%%

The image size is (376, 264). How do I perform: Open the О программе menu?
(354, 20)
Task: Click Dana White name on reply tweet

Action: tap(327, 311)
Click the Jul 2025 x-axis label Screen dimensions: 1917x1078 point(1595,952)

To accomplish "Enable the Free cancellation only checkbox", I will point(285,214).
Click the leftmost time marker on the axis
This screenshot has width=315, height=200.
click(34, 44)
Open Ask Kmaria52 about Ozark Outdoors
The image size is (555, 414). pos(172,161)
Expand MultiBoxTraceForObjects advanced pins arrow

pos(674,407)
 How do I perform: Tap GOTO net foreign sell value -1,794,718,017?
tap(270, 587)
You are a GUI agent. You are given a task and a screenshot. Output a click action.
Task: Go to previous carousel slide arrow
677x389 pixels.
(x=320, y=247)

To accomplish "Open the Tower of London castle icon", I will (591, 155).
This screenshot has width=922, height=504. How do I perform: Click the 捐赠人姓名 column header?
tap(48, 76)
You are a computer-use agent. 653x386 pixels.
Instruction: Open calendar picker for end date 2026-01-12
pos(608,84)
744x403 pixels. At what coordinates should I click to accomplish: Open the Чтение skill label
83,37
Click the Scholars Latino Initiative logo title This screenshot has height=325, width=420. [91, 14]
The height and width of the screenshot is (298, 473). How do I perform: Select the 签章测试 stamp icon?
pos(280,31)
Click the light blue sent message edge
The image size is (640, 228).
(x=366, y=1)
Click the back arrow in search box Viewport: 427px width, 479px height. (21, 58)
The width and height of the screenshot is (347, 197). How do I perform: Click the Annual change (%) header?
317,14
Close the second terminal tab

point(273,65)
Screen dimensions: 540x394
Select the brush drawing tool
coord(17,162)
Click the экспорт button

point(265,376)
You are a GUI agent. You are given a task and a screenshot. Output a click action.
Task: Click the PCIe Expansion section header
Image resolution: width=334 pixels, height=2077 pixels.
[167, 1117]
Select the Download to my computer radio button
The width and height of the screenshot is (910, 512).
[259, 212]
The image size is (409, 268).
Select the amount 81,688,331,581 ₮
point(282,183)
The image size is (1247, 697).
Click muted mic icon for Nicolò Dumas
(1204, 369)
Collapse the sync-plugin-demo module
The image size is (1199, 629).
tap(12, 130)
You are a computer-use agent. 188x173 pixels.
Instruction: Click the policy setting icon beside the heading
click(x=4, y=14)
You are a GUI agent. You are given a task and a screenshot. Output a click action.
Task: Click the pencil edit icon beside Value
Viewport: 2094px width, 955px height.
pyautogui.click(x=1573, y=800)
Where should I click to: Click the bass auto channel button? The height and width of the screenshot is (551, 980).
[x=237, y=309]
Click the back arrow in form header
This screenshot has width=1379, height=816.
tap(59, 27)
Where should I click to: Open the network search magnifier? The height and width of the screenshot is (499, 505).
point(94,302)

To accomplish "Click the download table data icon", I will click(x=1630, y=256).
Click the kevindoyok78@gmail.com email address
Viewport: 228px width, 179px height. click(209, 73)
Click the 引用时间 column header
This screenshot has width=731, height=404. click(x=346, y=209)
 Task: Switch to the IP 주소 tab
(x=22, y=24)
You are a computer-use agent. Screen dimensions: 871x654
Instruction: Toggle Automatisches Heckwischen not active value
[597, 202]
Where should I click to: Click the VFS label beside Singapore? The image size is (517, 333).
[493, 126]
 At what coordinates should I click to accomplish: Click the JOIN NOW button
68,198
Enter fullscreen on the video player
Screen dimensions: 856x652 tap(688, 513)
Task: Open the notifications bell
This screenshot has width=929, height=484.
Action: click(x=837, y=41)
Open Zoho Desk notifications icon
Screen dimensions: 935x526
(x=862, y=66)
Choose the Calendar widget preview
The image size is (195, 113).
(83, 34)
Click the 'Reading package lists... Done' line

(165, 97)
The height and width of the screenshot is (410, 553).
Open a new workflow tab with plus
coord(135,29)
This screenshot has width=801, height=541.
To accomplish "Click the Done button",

%%

- [AIM]:
Present every line of the listing above as a numbered list, omitting any blank lines.

- [REPLY TO THE TASK]:
1. The image size is (376, 264). How do I perform: Open the О программе menu?
2. (354, 20)
3. Task: Click Dana White name on reply tweet
4. Action: tap(327, 311)
5. Click the Jul 2025 x-axis label Screen dimensions: 1917x1078 point(1595,952)
6. To accomplish "Enable the Free cancellation only checkbox", I will point(285,214).
7. Click the leftmost time marker on the axis
8. This screenshot has width=315, height=200.
9. click(34, 44)
10. Open Ask Kmaria52 about Ozark Outdoors
11. The image size is (555, 414). pos(172,161)
12. Expand MultiBoxTraceForObjects advanced pins arrow
13. pos(674,407)
14.  How do I perform: Tap GOTO net foreign sell value -1,794,718,017?
15. tap(270, 587)
16. You are a GUI agent. You are given a task and a screenshot. Output a click action.
17. Task: Go to previous carousel slide arrow
18. 677x389 pixels.
19. (x=320, y=247)
20. To accomplish "Open the Tower of London castle icon", I will (591, 155).
21. This screenshot has width=922, height=504. How do I perform: Click the 捐赠人姓名 column header?
22. tap(48, 76)
23. You are a computer-use agent. 653x386 pixels.
24. Instruction: Open calendar picker for end date 2026-01-12
25. pos(608,84)
26. 744x403 pixels. At what coordinates should I click to accomplish: Open the Чтение skill label
27. 83,37
28. Click the Scholars Latino Initiative logo title This screenshot has height=325, width=420. [91, 14]
29. The height and width of the screenshot is (298, 473). How do I perform: Select the 签章测试 stamp icon?
30. pos(280,31)
31. Click the light blue sent message edge
32. The image size is (640, 228).
33. (x=366, y=1)
34. Click the back arrow in search box Viewport: 427px width, 479px height. (21, 58)
35. The width and height of the screenshot is (347, 197). How do I perform: Click the Annual change (%) header?
36. 317,14
37. Close the second terminal tab
38. point(273,65)
39. Screen dimensions: 540x394
40. Select the brush drawing tool
41. coord(17,162)
42. Click the экспорт button
43. point(265,376)
44. You are a GUI agent. You are given a task and a screenshot. Output a click action.
45. Task: Click the PCIe Expansion section header
46. Image resolution: width=334 pixels, height=2077 pixels.
47. [167, 1117]
48. Select the Download to my computer radio button
49. The width and height of the screenshot is (910, 512).
50. [259, 212]
51. The image size is (409, 268).
52. Select the amount 81,688,331,581 ₮
53. point(282,183)
54. The image size is (1247, 697).
55. Click muted mic icon for Nicolò Dumas
56. (1204, 369)
57. Collapse the sync-plugin-demo module
58. The image size is (1199, 629).
59. tap(12, 130)
60. You are a computer-use agent. 188x173 pixels.
61. Instruction: Click the policy setting icon beside the heading
62. click(x=4, y=14)
63. You are a GUI agent. You are given a task and a screenshot. Output a click action.
64. Task: Click the pencil edit icon beside Value
65. Viewport: 2094px width, 955px height.
66. pyautogui.click(x=1573, y=800)
67. Where should I click to: Click the bass auto channel button? The height and width of the screenshot is (551, 980).
68. [x=237, y=309]
69. Click the back arrow in form header
70. This screenshot has width=1379, height=816.
71. tap(59, 27)
72. Where should I click to: Open the network search magnifier? The height and width of the screenshot is (499, 505).
73. point(94,302)
74. To accomplish "Click the download table data icon", I will click(x=1630, y=256).
75. Click the kevindoyok78@gmail.com email address
76. Viewport: 228px width, 179px height. click(209, 73)
77. Click the 引用时间 column header
78. This screenshot has width=731, height=404. click(x=346, y=209)
79.  Task: Switch to the IP 주소 tab
80. (x=22, y=24)
81. You are a computer-use agent. Screen dimensions: 871x654
82. Instruction: Toggle Automatisches Heckwischen not active value
83. [597, 202]
84. Where should I click to: Click the VFS label beside Singapore? The image size is (517, 333).
85. [493, 126]
86.  At what coordinates should I click to accomplish: Click the JOIN NOW button
87. 68,198
88. Enter fullscreen on the video player
89. Screen dimensions: 856x652 tap(688, 513)
90. Task: Open the notifications bell
91. This screenshot has width=929, height=484.
92. Action: click(x=837, y=41)
93. Open Zoho Desk notifications icon
94. Screen dimensions: 935x526
95. (x=862, y=66)
96. Choose the Calendar widget preview
97. The image size is (195, 113).
98. (83, 34)
99. Click the 'Reading package lists... Done' line
100. (165, 97)
101. The height and width of the screenshot is (410, 553).
102. Open a new workflow tab with plus
103. coord(135,29)
104. This screenshot has width=801, height=541.
105. To accomplish "Click the Done button",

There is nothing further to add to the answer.